Bloomberg was merely regurgitating what HP told them.
There is no special Beats Audio chip. The audio chip used in HP's Beats Audio laptops is nothing more than an industry standard IDT HD-audio chip. You can verify this by going to the HP site and attempting to download audio drivers for any of the Beats laptops. This is of course not the same audio chip used in the Pre 3.
Making sure an audio output is sufficiently shielded from sources of interference is neither new nor unique to devices with Beats branding. It is SOP for any manufacturer that cares about making a decent product.
So, if we were to compare a Beats product with a similar non-Beats product using the same audio chipset, as long as both have been built properly--that is to say, sufficiently shielded from interference--distinguishing hardware with Beats Audio branding from non-Beats branded hardware would be impossible with the Beats DSP turned off.
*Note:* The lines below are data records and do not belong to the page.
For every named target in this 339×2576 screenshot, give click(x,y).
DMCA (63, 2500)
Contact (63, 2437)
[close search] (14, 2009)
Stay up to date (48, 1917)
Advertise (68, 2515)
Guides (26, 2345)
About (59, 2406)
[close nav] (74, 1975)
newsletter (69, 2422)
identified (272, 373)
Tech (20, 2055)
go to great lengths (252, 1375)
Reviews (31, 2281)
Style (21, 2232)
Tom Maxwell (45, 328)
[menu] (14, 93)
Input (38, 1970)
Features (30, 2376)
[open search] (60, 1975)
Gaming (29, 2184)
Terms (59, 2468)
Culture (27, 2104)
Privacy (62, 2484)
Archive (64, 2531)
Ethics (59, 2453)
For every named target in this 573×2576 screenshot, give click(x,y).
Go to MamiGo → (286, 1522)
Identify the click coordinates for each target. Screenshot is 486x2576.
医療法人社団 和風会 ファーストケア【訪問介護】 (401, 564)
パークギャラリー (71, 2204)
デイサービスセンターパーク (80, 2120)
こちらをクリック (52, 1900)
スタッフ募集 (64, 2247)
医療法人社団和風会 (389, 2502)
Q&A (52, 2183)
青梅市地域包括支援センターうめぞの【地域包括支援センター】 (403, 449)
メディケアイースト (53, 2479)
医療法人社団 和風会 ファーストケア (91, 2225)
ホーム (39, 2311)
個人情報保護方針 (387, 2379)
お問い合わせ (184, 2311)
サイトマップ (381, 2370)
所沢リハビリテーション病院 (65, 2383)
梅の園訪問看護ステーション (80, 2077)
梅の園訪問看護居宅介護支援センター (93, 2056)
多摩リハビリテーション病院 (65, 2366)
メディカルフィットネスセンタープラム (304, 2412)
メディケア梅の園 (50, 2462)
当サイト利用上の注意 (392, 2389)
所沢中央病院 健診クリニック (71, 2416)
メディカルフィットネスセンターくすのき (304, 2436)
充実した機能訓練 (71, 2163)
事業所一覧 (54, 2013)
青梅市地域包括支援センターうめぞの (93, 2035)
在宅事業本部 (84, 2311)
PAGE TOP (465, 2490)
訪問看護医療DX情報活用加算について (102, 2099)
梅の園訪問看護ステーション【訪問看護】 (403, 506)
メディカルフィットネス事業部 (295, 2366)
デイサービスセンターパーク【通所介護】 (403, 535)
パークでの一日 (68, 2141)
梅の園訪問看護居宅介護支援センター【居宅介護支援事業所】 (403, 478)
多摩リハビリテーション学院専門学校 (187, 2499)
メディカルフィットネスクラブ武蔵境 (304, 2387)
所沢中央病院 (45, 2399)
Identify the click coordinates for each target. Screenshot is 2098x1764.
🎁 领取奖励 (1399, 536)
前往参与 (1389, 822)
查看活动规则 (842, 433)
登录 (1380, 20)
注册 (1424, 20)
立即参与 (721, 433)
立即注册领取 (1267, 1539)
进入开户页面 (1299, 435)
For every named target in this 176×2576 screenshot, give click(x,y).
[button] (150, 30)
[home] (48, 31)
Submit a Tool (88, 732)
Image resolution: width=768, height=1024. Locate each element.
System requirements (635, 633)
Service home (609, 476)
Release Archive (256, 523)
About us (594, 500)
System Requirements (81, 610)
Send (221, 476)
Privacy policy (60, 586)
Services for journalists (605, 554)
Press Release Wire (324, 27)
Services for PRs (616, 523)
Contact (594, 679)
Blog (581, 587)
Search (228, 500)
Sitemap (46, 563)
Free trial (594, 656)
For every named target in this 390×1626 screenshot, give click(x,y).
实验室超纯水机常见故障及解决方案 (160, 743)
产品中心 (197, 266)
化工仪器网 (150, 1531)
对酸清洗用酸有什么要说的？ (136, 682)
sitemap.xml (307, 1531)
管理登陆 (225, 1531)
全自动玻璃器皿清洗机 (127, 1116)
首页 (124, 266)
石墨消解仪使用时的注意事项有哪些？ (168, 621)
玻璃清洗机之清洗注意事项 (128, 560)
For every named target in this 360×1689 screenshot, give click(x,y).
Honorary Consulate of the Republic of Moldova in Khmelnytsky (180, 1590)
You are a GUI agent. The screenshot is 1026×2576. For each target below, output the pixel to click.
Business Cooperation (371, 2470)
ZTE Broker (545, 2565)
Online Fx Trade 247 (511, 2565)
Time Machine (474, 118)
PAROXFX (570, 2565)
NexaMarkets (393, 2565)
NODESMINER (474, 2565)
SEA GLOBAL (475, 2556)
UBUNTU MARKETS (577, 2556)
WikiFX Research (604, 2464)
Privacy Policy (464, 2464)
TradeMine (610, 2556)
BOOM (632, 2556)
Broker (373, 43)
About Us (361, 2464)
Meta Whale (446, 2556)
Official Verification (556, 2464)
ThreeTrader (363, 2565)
Finally, ask yourself which came first: The FCC approval of the Pre 3, which would have indicated the finalized version of the hardware, or the Beats branding? This recent refresh of the Pre 3's spec page is the first mention we've seen of Beats Audio, but the Pre 3 first passed the FCC process on April 26th. Once a device passes the FCC process, the hardware cannot be changed without re-submitting it to the FCC. Even if the change does not deal directly with the radios, any change to the internal hardware structure can affect how radiation is emitted from the device and therefore must be re-tested. So, either the super-special Beats Audio hardware design was there from the beginning, or there is nothing particularly special about the hardware, and HP decided to slap Beats branding on it primarily for marketing reasons, possibly justified by the inclusion of a media player with Beats DSP. No points for guessing which scenario I find to be more likely.